# Source material
↓↓↓

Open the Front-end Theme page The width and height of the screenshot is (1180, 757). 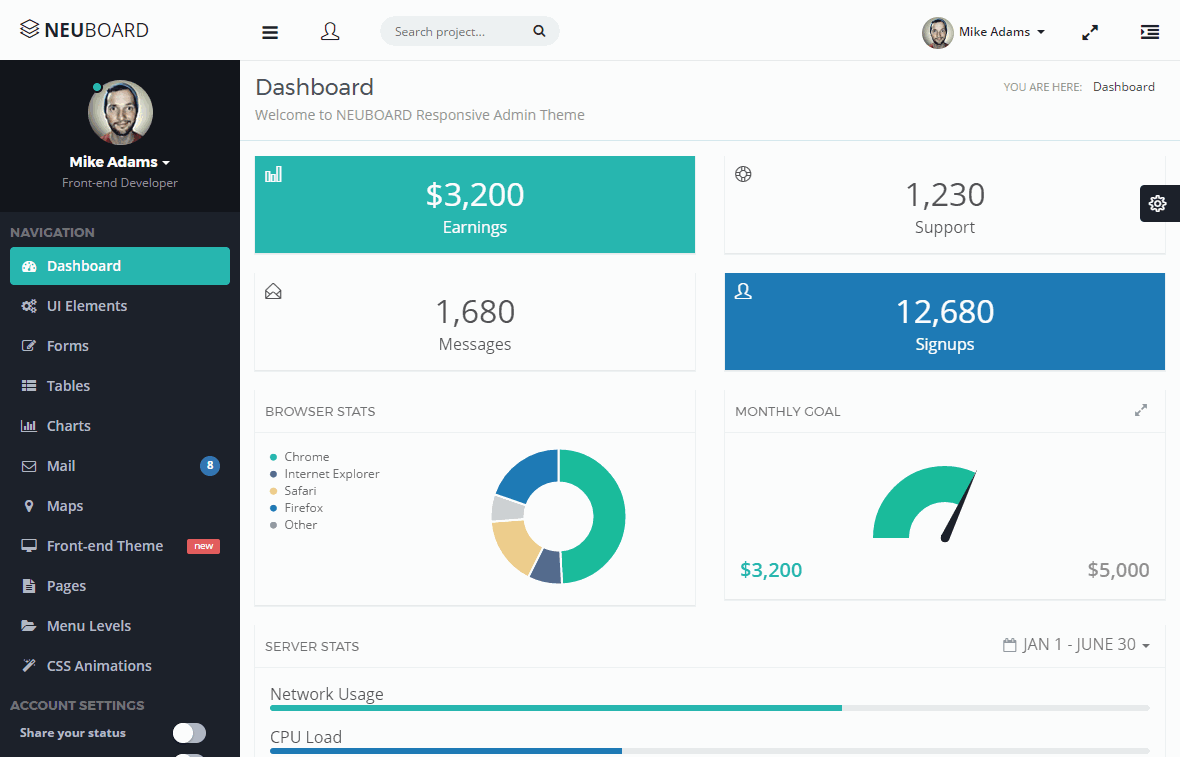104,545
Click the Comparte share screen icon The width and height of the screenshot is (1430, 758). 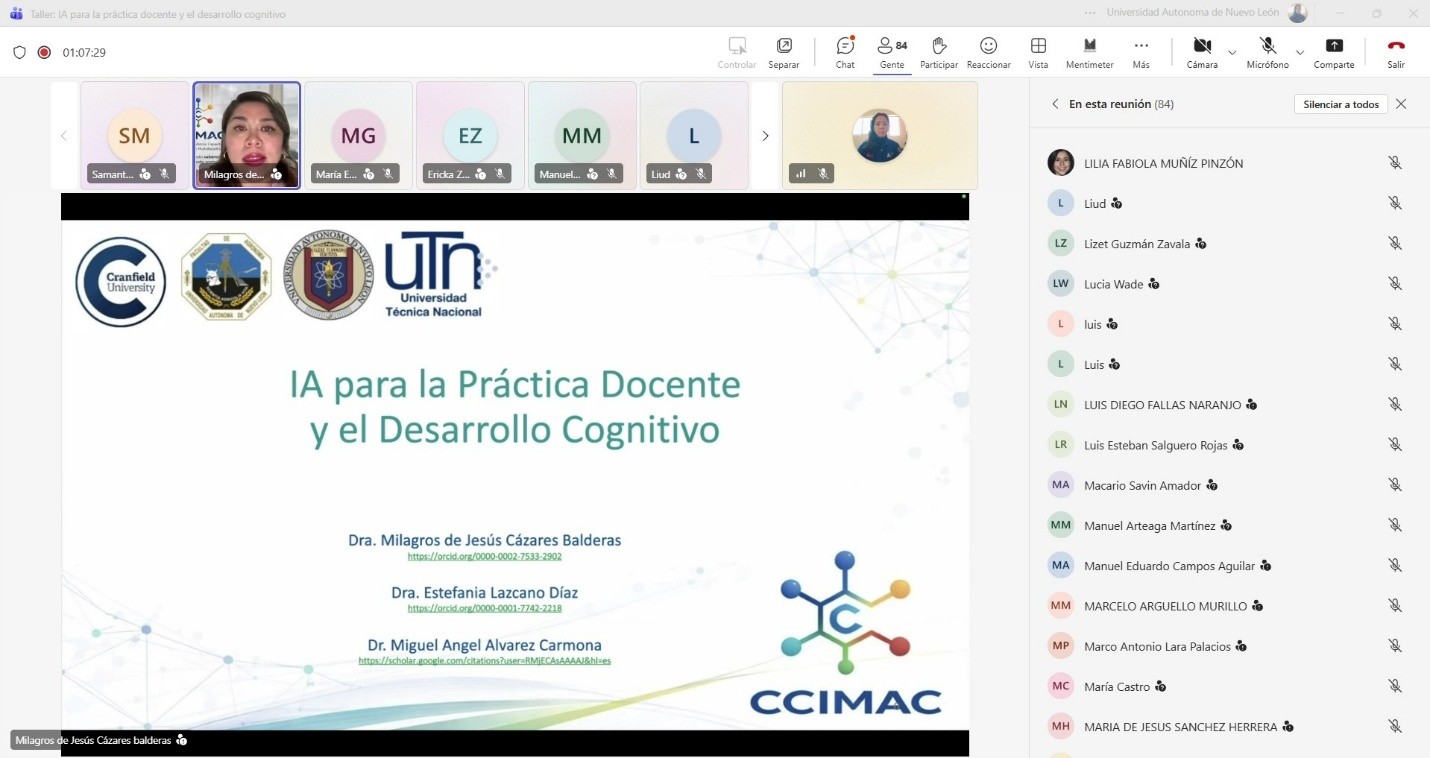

↑↑↑
↓↓↓

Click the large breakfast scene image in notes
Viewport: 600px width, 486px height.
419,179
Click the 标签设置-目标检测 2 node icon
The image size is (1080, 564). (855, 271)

↑↑↑
↓↓↓

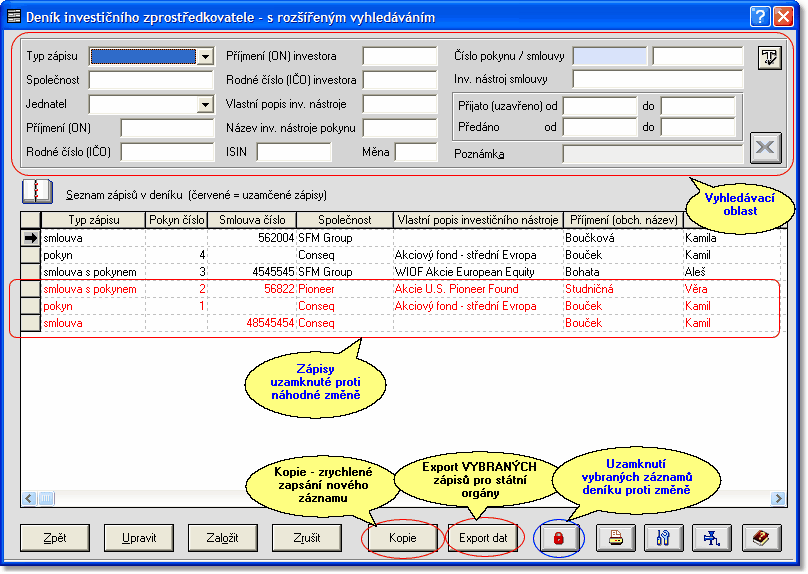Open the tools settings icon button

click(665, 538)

↑↑↑

# What is expected
Print the rows starting at the line containing "Open the tools settings icon button" and ending at the line containing "click(665, 538)", reproducing them verbatim while leaving the pictures out.

# Response to the task
Open the tools settings icon button

click(665, 538)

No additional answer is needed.